§ Task details
Your answer should be exactly the lines from the one that contains "This screenshot has width=559, height=206." through the final line of the entries below, and nothing else.

[Entries taken from a collection]

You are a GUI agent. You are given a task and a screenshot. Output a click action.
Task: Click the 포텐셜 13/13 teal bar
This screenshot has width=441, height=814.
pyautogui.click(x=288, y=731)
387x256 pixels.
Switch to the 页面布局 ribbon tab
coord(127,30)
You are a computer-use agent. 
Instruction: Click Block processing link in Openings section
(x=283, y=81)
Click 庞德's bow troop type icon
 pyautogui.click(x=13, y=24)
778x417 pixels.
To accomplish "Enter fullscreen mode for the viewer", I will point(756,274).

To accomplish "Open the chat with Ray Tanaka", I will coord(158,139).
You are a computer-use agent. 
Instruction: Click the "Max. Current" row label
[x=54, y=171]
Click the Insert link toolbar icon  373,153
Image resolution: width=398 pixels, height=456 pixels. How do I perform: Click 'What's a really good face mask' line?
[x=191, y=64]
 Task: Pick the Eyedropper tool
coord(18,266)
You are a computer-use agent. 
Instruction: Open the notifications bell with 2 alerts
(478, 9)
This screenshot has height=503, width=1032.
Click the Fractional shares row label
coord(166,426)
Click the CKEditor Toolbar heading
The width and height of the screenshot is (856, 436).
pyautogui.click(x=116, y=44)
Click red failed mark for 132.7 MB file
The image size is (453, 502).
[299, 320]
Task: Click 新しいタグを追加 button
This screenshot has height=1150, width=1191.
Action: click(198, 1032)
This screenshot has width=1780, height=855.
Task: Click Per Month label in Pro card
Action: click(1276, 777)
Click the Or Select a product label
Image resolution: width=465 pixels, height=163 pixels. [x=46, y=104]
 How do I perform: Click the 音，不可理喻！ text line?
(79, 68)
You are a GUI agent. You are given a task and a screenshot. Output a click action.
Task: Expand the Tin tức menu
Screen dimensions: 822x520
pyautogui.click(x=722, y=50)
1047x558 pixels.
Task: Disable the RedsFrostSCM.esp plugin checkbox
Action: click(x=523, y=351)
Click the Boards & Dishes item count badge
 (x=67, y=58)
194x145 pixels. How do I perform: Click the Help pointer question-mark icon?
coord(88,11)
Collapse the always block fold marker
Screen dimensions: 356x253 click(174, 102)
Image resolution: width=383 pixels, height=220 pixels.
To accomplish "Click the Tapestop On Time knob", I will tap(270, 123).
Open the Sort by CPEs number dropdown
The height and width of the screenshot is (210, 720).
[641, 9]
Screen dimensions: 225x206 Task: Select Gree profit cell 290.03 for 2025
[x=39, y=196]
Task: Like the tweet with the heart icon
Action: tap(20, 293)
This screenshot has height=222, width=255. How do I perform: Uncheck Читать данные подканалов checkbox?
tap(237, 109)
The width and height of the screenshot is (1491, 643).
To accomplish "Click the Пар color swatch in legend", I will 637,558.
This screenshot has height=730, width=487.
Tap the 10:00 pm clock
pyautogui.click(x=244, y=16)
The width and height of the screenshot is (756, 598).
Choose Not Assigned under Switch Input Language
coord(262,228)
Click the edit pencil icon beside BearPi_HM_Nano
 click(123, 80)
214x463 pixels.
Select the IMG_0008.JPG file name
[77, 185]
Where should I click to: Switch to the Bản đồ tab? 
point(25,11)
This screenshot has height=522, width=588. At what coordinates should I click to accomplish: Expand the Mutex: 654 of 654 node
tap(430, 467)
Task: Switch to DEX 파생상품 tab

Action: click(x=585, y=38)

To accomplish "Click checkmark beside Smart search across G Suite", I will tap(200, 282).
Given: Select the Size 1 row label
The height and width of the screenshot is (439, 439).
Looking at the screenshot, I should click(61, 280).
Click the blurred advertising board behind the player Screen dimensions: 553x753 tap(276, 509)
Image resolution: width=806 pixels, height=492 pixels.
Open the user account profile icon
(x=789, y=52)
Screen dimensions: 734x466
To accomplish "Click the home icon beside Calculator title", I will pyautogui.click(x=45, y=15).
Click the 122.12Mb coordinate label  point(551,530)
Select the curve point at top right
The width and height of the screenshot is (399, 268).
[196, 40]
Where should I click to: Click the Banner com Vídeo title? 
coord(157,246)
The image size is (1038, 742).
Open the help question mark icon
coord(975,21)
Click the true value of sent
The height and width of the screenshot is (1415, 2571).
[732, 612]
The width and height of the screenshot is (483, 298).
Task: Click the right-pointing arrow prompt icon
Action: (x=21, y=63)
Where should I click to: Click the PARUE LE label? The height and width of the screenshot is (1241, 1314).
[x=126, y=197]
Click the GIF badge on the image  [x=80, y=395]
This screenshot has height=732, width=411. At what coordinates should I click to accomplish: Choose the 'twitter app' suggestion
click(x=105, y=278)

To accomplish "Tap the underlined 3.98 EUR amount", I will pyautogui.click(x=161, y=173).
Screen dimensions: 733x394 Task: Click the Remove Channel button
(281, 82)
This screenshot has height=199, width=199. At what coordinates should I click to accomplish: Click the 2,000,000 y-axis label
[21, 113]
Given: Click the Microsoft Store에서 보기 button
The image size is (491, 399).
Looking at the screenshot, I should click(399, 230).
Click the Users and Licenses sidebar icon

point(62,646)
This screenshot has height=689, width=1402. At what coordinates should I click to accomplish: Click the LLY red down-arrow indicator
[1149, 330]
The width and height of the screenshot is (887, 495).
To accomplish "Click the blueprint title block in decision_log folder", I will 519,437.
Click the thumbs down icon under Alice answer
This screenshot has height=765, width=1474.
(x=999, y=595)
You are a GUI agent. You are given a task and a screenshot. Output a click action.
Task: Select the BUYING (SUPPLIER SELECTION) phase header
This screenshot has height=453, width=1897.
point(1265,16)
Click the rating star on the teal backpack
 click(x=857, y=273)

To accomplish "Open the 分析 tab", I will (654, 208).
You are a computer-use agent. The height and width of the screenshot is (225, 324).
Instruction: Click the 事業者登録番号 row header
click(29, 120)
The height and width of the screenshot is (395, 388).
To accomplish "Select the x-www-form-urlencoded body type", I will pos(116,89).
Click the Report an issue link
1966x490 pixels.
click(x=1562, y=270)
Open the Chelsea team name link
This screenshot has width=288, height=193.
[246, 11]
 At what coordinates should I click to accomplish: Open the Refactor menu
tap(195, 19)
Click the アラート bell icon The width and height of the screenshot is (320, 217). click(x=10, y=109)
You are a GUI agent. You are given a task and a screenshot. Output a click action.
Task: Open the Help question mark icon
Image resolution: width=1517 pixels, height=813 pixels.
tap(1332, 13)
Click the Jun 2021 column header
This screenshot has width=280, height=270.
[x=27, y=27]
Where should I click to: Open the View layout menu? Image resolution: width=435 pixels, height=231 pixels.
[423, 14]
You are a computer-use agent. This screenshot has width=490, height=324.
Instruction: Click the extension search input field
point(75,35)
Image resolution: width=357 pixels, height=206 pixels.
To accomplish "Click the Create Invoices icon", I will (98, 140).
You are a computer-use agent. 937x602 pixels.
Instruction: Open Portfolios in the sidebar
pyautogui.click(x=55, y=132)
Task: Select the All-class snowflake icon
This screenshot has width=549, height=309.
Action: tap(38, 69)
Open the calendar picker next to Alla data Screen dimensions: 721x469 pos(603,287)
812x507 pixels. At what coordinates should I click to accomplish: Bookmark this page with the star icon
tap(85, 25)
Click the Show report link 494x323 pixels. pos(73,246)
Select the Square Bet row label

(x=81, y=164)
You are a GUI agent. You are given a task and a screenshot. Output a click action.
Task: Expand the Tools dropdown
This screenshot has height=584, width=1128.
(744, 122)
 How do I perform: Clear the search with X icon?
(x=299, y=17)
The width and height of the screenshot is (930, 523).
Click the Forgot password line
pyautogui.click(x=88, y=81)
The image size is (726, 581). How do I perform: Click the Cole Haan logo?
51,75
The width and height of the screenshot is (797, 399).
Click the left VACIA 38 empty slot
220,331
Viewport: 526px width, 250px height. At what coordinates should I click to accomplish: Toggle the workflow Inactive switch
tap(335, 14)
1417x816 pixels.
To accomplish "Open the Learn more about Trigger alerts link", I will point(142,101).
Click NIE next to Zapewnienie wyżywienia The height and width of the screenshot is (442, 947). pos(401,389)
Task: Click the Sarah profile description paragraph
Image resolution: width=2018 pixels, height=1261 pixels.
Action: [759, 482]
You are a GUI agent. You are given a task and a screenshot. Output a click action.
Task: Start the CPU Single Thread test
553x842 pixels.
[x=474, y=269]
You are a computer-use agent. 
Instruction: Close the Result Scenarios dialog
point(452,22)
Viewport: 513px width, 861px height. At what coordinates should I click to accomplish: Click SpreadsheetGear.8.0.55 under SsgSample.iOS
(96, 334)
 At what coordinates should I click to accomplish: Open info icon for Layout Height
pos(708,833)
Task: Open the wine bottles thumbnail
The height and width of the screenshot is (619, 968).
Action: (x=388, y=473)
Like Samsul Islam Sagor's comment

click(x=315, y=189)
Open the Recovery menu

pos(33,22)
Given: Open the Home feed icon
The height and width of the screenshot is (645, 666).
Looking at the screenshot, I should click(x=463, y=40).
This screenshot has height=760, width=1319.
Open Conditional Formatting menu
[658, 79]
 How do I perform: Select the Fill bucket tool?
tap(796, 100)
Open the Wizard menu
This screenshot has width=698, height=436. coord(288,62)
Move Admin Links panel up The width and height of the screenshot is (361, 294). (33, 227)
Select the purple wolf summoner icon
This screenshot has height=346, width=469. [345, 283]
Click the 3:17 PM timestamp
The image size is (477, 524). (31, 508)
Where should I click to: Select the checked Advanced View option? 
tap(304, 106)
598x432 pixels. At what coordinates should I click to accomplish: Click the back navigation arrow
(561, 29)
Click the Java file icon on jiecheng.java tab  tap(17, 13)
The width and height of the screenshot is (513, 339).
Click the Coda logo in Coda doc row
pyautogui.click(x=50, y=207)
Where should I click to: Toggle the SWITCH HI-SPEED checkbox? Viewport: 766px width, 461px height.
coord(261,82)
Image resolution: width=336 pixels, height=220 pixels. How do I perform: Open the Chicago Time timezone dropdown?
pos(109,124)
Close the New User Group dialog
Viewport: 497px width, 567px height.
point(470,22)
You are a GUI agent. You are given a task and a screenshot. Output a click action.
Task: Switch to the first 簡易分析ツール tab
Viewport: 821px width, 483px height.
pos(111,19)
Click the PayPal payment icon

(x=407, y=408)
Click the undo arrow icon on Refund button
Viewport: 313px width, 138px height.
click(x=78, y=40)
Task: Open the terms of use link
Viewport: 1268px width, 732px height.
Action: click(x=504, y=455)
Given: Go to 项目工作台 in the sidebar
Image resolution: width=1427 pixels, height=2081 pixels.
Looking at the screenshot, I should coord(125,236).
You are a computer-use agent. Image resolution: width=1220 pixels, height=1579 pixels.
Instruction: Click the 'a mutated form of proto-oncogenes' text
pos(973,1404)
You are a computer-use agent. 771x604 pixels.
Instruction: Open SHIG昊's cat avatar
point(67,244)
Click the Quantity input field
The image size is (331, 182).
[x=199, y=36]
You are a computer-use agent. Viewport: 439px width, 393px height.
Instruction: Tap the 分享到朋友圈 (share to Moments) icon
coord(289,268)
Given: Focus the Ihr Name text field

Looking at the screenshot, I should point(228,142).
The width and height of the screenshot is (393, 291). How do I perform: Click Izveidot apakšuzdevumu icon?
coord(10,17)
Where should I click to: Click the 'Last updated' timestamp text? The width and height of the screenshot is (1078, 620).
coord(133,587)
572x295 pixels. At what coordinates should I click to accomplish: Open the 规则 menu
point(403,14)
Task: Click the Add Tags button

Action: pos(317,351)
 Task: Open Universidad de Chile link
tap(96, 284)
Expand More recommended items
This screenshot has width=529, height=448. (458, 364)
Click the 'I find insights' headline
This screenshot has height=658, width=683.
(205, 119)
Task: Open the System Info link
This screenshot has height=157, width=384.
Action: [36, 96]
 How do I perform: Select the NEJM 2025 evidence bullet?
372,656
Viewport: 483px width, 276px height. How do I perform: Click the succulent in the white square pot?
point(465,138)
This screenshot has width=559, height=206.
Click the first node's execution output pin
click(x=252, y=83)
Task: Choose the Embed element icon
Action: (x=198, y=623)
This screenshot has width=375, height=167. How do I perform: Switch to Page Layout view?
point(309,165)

§ Your response
This screenshot has width=559, height=206.
Click the first node's execution output pin
click(x=252, y=83)
Task: Choose the Embed element icon
Action: (x=198, y=623)
This screenshot has width=375, height=167. How do I perform: Switch to Page Layout view?
point(309,165)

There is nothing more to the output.